Even more suspicious, soon after the appearance of the high explosives document, the same state that had turned it over to the IAEA claimed to have intelligence on a large cylinder at Parchin suitable for carrying out the high explosives experiments described in the document, according to the 2011 IAEA report.
And it identified Danilenko as the designer of the cylinder, again basing the claim on an open-source publication that included a sketch of a cylinder he had designed in 1999-2000.
The whole story thus depended on two very convenient intelligence finds within a very short time, both of which were linked to a single individual and his open source publications.
Furthermore, the cylinder Danilenko sketched and discussed in the publication was explicitly designed for nanodiamonds production, not for bomb-making experiments.
Robert Kelley, who was the chief of IAEA teams in Iraq, has observed that the IAEA account of the installation of the cylinder at a site in Parchin by March 2000 is implausible, since Danilenko was on record as saying he was still in the process of designing it in 2000.
And Kelley, an expert on nuclear weapons, has pointed out that the cylinder would have been unnecessary for “multipoint initiation” experiments.
“We’ve been taken for a ride on this whole thing,” Kelley told IPS.
The document surfaced in early 2008, under circumstances pointing to an Israeli role. An article in the May 2008 issue of Jane’s International Defence Review, dated Mar. 14, 2008, referred to, “[d]ocuments shown exclusively to Jane’s” by a “source connected to a Western intelligence service”.
It said the documents showed that Iran had “actively pursued the development of a nuclear weapon system based on relatively advanced multipoint initiation (MPI) nuclear implosion detonation technology for some years….”
The article revealed the political agenda behind the leaking of the high explosives document. “The picture the papers paints,” he wrote, “starkly contradicts the US National Intelligence Estimate (NIE) released in December 2007, which said Tehran had frozen its military nuclear programme in 2003.”
That was the argument that Israeli officials and supporters in the United States had been making in the wake of the National Intelligence Estimate, which Israel was eager to discredit.
The IAEA first mentioned the high explosives document in an annex to its May 2008 report, shortly after the document had been leaked to Janes.

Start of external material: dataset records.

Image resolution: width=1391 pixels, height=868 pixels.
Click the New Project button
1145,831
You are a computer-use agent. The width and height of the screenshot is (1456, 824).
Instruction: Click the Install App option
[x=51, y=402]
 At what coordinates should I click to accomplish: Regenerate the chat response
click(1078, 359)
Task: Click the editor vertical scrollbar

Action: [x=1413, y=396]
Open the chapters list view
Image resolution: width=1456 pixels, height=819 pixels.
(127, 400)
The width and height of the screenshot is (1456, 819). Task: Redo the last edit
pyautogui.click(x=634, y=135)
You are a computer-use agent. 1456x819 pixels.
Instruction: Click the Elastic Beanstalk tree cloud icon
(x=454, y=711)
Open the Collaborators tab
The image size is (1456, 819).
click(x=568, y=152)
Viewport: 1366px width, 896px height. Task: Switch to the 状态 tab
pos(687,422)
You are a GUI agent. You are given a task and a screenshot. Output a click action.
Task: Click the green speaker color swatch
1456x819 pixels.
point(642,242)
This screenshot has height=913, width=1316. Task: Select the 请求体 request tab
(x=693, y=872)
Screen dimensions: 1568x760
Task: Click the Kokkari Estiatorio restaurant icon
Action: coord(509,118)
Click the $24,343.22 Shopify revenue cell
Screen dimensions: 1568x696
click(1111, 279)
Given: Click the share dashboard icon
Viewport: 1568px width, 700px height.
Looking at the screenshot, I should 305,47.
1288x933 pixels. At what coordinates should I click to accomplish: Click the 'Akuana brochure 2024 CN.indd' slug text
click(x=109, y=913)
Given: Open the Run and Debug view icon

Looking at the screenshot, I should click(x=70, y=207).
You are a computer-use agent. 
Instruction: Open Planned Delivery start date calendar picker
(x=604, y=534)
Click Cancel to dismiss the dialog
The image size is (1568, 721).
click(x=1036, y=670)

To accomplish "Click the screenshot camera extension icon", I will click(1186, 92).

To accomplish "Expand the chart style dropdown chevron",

David Albright, the director of the Institute for Science and International Security, who enjoyed a close relationship with the IAEA Deputy Director Olli Heinonen, revealed in an interview with this writer in September 2008 that Heinonen had told him one document that he had obtained earlier that year had confirmed his trust in the earlier collection of intelligence documents. Albright said that document had “probably” come from Israel.
Former IAEA Director General Mohamed ElBaradei was very sceptical about all the purported Iranian documents shared with the IAEA by the United States. Referring to those documents, he writes in his 2011 memoirs,
“No one knew if any of this was real.”
ElBaradei recalls that the IAEA received still more purported Iranian documents directly from Israel in summer 2009. The new documents included a two-page document in Farsi describing a four-year programme to produce a neutron initiator for a fission chain reaction.
Kelley has said that ElBaradei found the document lacking credibility, because it had no chain of custody, no identifiable source, and no official markings or anything else that could establish its authenticity—the same objections Iran has raised about the high explosives document.
Meanwhile, ElBaradei resisted pressure from the United States and its European allies in 2009 to publish a report on that and other documents – including the high explosive document — as an annex to an IAEA report. ElBaradei’s successor as director general, Yukia Amano, published the annex the anti-Iran coalition had wanted earlier in the November 2011 report.
Amano later told colleagues at the agency that he had no choice, because he promised the United States to do so as part of the agreement by Washington to support his bid for the job within the Board of Governors, according to a former IAEA official who asked not to be identified.